DIRECTION 1: Check whether each statement agrees with the passage on The Time in Between, answering yes or no and quoting the words of the passage that decide it: (a) the novel exists in forty language versions; (b) Maria Dueñas is a Mexican writer; (c) American Express Essentials highlights one literary work each week.

GIVEN PASSAGE:
Each month, American Express Essentials highlights one definitive literary work, old or new, and across any and all genres. The only determinant is quality: a book that makes life more vivid, more inspiring – a gifted piece of work you want to share. An absolute must-read. 

Up this month is a delightfully addictive historical novel by Spanish writer Maria Dueñas. Appreciated by critics and beloved by readers across the book’s forty language versions and seventy editions, The Time in Between stands as one of the most successful Spanish-language literary works of our time.

The Time in Between follows the classic literary tradition of a novel that encompasses love, war, espionage – and everything, well, in between. If we start there, it’s very easy to understand why Maria Dueña’s novel has found its way into the homes of so many readers around the world. Its success is nearly self-explanatory.

Yet, even while the story seemingly ticks all the big boxes, there’s something else about this book that makes it special: Dueñas does a marvellous job at weaving her protagonist’s fictional story with real-world historical events. From page one, she sets her stage.

LISTED ENTRIES:
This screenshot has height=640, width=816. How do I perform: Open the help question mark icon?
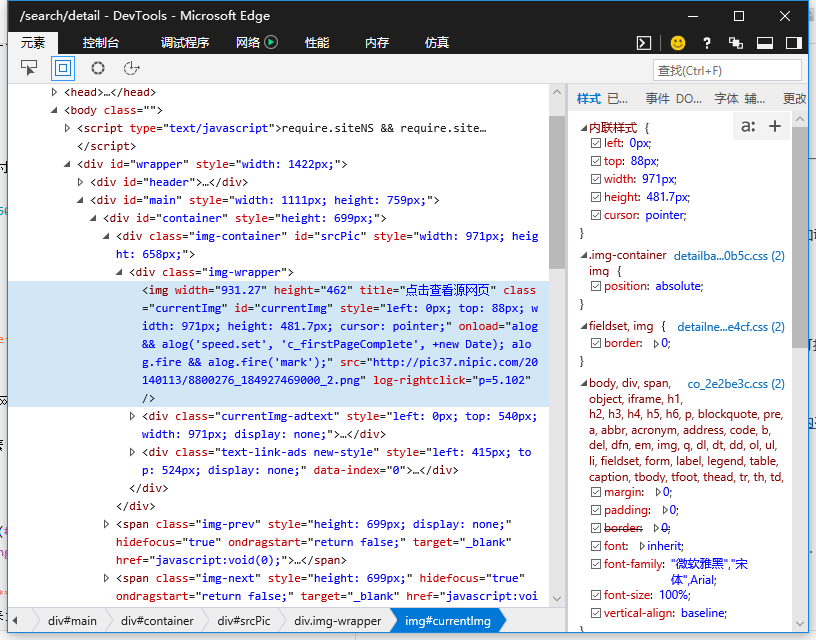707,43
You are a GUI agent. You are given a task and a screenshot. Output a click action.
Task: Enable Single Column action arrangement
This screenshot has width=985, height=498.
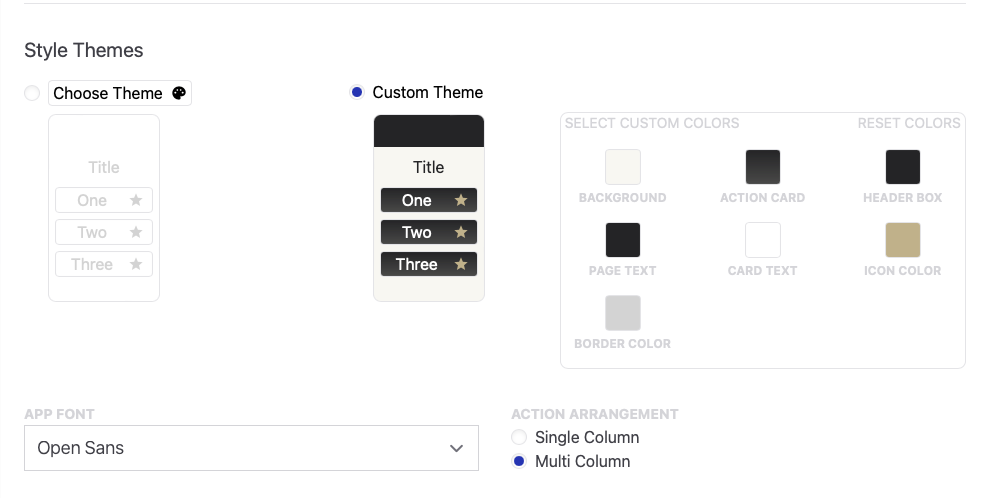coord(518,437)
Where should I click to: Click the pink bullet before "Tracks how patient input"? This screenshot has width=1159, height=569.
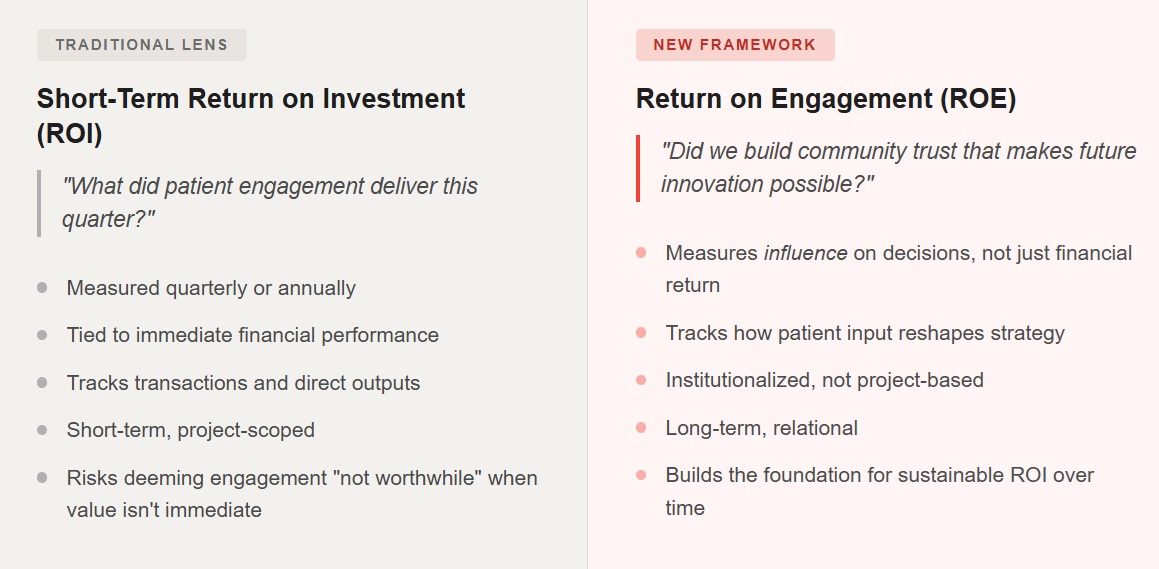click(x=641, y=333)
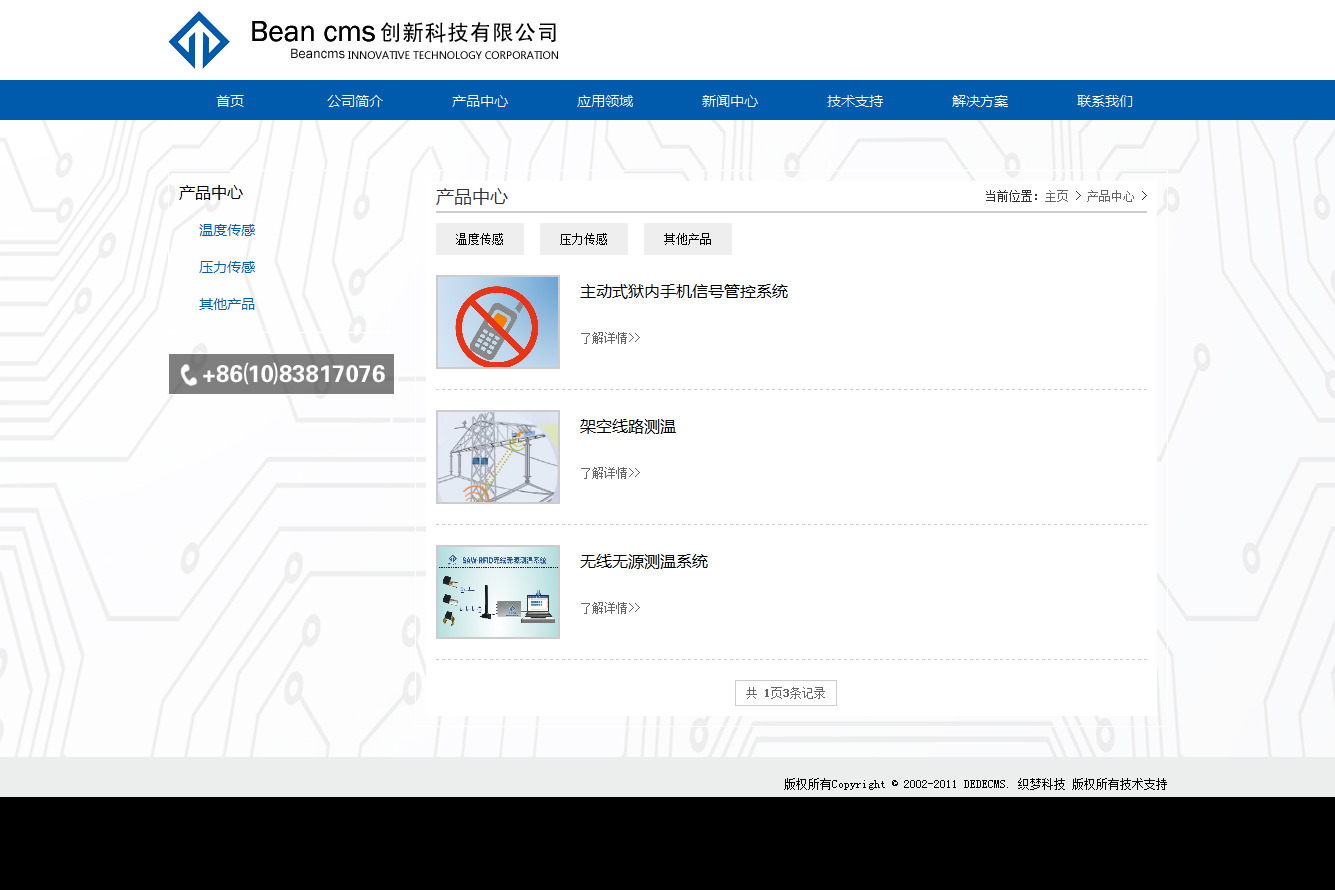
Task: Open the wireless temperature system thumbnail
Action: 498,592
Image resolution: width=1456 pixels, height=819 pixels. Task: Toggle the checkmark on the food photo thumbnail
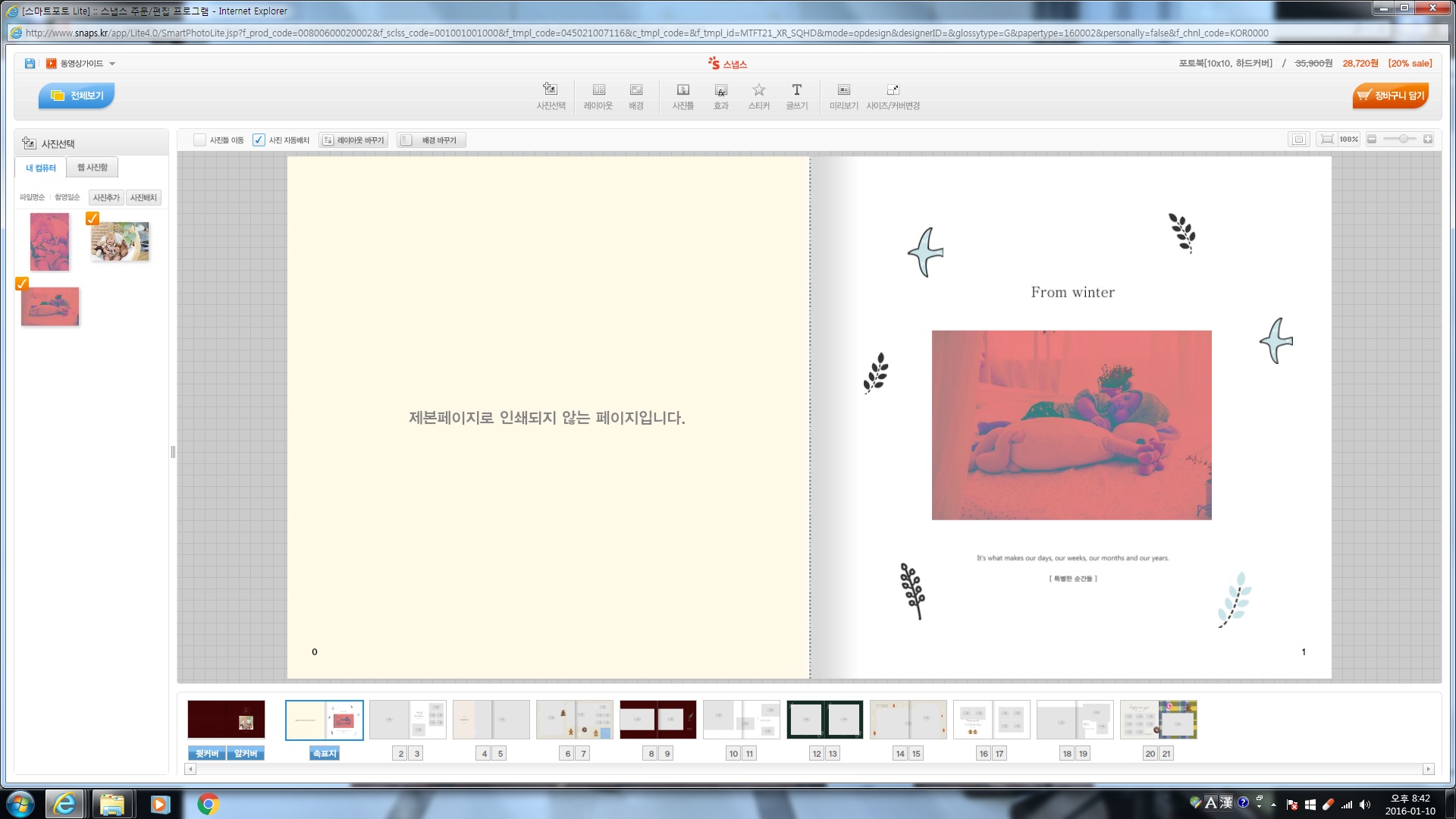pos(93,218)
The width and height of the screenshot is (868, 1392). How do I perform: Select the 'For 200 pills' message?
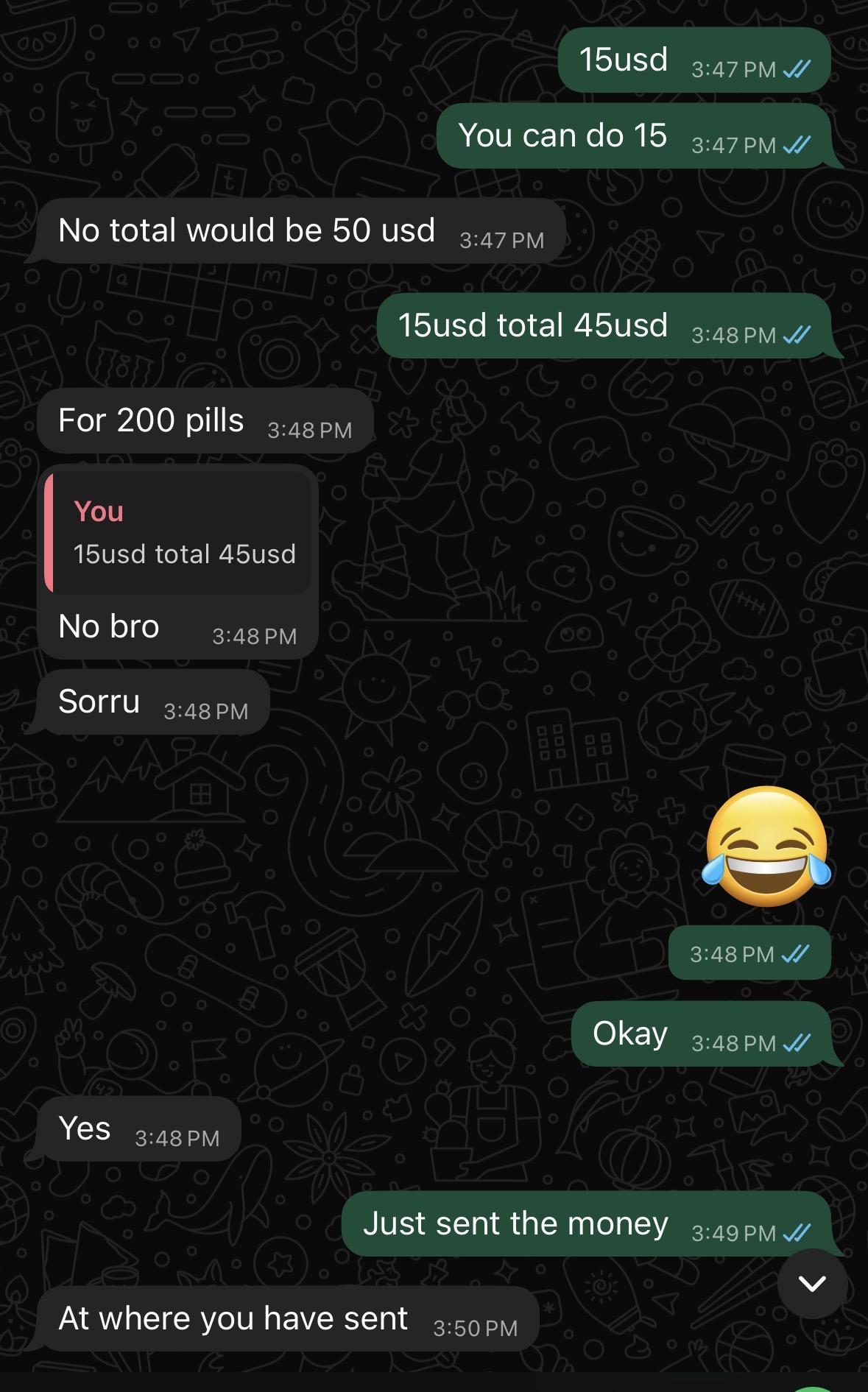coord(205,421)
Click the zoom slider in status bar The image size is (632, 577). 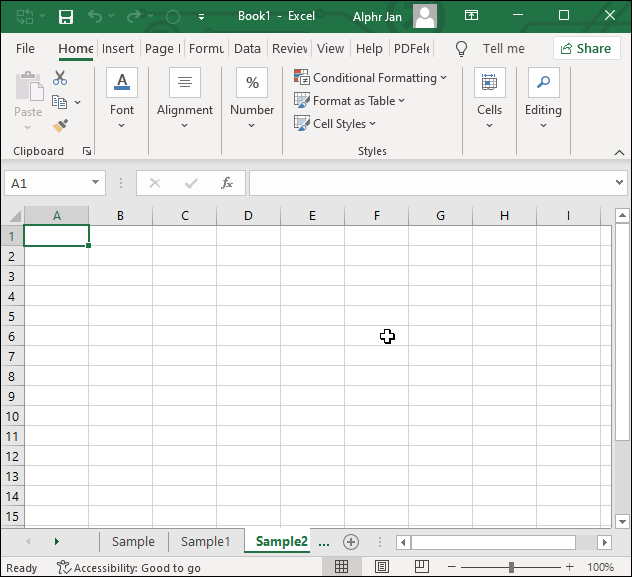click(x=511, y=567)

DIRECTION 2: Render the stretch of the records from their start through the line containing "coord(518,437)" as a JSON list of strings, one string per line, with blank lines and the pictures left out.

TASK RESPONSE 1:
(a) Yes: "across the book’s forty language versions and seventy editions"
(b) No: "Spanish writer Maria Dueñas"
(c) No: "Each month, American Express Essentials highlights one definitive literary work"

TASK RESPONSE 2:
[
  "This screenshot has height=640, width=816. How do I perform: Open the help question mark icon?",
  "707,43",
  "You are a GUI agent. You are given a task and a screenshot. Output a click action.",
  "Task: Enable Single Column action arrangement",
  "This screenshot has width=985, height=498.",
  "coord(518,437)"
]